Direction → Change "SIGN UP FOR FREE" to "LOG IN" in the rows, starting at the beginning of the rows and ending at the line that contains "612x476 pixels. (x=40, y=40)", and return only those lines with everything else left the same.

The records →

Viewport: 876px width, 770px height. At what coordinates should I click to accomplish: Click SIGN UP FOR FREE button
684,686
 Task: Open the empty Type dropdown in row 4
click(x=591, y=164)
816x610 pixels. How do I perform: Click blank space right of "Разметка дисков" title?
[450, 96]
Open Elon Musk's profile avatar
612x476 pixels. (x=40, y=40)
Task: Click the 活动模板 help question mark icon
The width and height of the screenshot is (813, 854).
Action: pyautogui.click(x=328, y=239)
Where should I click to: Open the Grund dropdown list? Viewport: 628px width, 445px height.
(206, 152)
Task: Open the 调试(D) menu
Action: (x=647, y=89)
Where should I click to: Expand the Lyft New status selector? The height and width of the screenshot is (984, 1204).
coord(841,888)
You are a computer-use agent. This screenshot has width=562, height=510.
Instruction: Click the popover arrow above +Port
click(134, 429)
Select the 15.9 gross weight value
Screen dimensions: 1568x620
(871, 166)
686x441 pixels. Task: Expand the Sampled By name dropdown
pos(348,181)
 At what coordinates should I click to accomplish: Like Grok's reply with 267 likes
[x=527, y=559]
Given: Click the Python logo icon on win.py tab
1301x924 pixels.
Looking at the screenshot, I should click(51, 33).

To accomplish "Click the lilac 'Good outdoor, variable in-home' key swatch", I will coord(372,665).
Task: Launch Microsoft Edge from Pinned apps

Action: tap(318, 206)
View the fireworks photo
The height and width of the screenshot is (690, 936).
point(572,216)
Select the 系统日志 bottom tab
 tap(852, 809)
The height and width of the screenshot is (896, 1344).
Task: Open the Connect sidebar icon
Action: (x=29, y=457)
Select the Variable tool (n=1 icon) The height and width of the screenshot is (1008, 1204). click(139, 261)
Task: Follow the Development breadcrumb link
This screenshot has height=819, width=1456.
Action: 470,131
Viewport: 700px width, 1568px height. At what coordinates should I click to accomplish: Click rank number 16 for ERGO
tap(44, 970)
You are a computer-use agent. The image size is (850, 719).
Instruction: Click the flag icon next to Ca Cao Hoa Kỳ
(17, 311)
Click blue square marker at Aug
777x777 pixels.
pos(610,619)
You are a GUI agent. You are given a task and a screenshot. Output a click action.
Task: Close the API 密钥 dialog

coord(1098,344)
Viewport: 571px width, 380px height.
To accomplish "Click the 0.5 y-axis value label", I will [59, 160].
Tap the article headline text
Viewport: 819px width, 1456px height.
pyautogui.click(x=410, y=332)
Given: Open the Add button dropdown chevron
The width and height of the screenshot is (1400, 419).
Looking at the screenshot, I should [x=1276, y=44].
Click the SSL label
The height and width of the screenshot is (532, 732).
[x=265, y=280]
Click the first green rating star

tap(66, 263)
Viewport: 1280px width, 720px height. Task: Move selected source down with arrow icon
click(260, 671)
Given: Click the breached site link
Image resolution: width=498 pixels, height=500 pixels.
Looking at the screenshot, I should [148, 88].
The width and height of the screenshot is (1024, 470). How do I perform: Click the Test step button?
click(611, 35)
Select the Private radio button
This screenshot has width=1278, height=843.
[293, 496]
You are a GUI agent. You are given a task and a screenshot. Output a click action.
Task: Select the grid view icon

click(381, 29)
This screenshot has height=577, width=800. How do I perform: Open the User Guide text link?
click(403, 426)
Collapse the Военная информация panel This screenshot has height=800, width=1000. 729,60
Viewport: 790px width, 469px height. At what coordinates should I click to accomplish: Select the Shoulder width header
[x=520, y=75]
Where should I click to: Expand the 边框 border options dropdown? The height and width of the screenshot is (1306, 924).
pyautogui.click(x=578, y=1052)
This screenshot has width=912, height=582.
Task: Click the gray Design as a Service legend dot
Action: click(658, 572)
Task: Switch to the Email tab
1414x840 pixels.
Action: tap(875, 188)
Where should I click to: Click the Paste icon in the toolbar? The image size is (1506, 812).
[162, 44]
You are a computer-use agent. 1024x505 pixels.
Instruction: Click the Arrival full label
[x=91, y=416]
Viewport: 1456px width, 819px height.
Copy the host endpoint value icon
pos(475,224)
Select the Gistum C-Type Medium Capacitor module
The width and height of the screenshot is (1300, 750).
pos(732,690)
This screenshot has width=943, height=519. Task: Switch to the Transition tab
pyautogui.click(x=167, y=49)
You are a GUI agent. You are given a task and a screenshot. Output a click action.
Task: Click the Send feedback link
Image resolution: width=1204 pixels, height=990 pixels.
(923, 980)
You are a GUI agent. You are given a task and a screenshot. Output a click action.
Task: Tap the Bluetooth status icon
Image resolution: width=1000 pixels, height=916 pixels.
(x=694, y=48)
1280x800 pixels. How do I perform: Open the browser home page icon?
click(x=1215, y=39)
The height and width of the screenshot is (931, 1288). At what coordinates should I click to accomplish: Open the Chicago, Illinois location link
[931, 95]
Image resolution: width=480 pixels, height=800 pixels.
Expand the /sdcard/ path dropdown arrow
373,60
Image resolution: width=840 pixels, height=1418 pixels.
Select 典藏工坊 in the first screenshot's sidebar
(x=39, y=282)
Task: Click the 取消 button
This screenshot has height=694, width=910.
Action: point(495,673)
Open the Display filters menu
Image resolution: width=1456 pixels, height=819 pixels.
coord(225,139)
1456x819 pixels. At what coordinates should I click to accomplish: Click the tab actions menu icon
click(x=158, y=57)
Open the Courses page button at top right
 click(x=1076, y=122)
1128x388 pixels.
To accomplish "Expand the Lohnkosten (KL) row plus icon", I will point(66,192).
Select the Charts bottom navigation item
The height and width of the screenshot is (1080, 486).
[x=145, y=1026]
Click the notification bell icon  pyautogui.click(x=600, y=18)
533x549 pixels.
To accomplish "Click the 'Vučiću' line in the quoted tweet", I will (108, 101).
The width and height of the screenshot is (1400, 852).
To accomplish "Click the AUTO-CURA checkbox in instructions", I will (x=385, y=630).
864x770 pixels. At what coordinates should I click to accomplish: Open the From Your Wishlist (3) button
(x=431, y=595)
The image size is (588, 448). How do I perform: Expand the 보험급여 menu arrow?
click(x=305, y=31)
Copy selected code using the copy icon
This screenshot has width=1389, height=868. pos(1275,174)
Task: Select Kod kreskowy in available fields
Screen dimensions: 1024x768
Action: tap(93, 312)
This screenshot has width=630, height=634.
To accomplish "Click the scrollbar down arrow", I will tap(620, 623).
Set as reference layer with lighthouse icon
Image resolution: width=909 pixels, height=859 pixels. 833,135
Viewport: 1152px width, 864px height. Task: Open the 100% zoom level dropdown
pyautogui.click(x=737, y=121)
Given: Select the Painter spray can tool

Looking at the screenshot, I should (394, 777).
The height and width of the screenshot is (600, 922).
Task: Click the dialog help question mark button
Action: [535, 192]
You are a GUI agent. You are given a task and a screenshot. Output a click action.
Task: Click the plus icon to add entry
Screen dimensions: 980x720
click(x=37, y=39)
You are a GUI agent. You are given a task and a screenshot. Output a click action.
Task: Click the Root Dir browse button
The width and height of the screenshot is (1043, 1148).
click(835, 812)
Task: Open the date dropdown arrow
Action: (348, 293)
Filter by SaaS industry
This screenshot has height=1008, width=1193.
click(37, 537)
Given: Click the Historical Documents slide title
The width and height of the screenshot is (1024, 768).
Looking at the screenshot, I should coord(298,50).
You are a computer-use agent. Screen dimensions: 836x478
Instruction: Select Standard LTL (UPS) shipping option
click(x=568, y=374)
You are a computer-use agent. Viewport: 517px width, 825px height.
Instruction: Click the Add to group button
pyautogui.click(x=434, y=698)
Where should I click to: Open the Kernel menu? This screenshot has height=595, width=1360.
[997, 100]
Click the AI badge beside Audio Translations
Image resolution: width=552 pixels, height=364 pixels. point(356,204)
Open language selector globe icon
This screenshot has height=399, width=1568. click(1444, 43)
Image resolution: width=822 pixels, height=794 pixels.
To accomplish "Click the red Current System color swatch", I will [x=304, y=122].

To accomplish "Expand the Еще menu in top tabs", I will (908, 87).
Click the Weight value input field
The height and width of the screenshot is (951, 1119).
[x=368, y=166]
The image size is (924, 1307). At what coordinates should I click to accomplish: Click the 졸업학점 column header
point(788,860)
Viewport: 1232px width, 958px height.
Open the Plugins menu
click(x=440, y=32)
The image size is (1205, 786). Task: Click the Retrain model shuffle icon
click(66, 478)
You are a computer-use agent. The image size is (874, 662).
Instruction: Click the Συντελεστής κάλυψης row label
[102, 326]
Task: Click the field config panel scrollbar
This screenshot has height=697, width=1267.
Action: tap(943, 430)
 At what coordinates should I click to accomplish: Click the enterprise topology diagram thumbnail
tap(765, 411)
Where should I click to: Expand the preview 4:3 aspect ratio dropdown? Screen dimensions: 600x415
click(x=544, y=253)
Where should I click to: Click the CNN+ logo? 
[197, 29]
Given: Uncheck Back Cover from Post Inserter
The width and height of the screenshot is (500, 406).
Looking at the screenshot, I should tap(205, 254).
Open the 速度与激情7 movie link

Solution for this exercise →
Viewport: 876px width, 770px height. At what coordinates should I click to accomplish: Click LOG IN button
684,686
 Task: Open the empty Type dropdown in row 4
click(x=591, y=164)
816x610 pixels. How do I perform: Click blank space right of "Разметка дисков" title?
[450, 96]
Open Elon Musk's profile avatar
612x476 pixels. (x=40, y=40)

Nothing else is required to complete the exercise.